California’s high prices appear independent of the changing costs of natural gas or wholesale energy markets. The weighted average wholesale costs at California hubs like NP15, SP15, and Palo Verde rarely peak above 5¢ per kilowatt-hour. And those hub prices are not significantly different from other wholesale trading hubs across the country.
Depending on how they are measured, solar and wind are ostensibly cheaper than, or equivalent to, nuclear, natural gas, and coal in terms of levelized cost of energy (LCOE). That’s even before tax breaks and subsidies are factored in.
But it seems like renewables are the problem. PG&E’s annual report data doesn’t break down the cost of energy purchases based on energy source, but renewables represent around 70 to 75 percent of third-party purchase agreements, most of which is solar.
The 2017 PG&E annual report notes that prices would continue to rise “to procure renewable energy to meet the higher targets established by California SB 350 that became effective on January 1, 2016.”
Energy Generation Versus Energy Purchases
For renewable energy, PG&E has to buy from third parties as the company produces little of its own outside of large hydroelectric dams like Feather River Canyon. While 15 percent is from large hydroelectric generators, just 2 percent of total generation in 2022 is from non-hydroelectric renewable sources like wind, solar, and biofuels. Otherwise, most of its in-house generation capacity comes from nuclear (49 percent) and fossil fuels (18 percent), mainly natural gas.
Essentially, in-house generation is simply much, much cheaper. The cost of fuel for in-house generation is almost negligible at $473 million in 2022.
While that does not include costs for plant operation, compare that to the price of net purchased power, which varies from $2.9 billion to $5.3 billion a year despite only providing around 41 percent of generated capacity.

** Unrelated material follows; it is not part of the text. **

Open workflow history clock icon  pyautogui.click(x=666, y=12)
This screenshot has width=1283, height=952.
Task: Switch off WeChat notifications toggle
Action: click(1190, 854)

And that is net purchased power—the amount spent to buy electricity minus sales of electricity to other providers. So ostensibly the market price paid for power may be even higher if outgoing electricity sales were removed from the equation.
CCAs and Deregulation
Complicating the matter is that PG&E now farms out a substantial amount of energy purchasing to other utilities known as Community Choice Aggregators (CCAs). As part of energy deregulation that began at the end of the 1990s, Californians now have the option to choose which company they buy their electricity from. PG&E still provides the distribution, but the CCA provides the power.

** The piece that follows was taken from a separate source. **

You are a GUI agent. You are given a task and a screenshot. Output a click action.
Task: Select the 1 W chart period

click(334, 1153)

A number of the CCAs focus on providing a larger mix of renewables, sometimes up to 100 percent at prices competitive with PG&E.
With more customers choosing CCAs, it means PG&E provides less. As a result, the amount of electricity PG&E buys has declined by almost half since 2014 as prices have gone up.
Declining Nuclear Generation
California was set to shut its sole nuclear power plant—the Diablo Canyon power plant near San Luis Obispo—by 2025 as part of an agreement with energy groups to focus more on renewable energy. The San Onofre nuclear plant was shutdown in 2013.
But the planned shutdown of Diablo was averted in 2021 as numerous groups highlighted the risks to reliability and the potential for blackouts.
California Independent System Operator (CAISO)—the independent entity which oversees California’s energy markets—noted that the plant’s shutdown would put the grid at a “critical inflection point” from limited capacity.
Recent Data
PG&E annual reports have not listed average price or total amounts paid for purchased electricity in recent years, but there’s some indication that prices could be even higher.
Starting in 2020, wholesale prices along the West Coast, which were once regularly below 5¢/kwh, grew and would eventually spike as high as 30¢/kwh by early 2023, potentially from repercussions of the pandemic and how the Russia-Ukraine war affected oil and gas markets.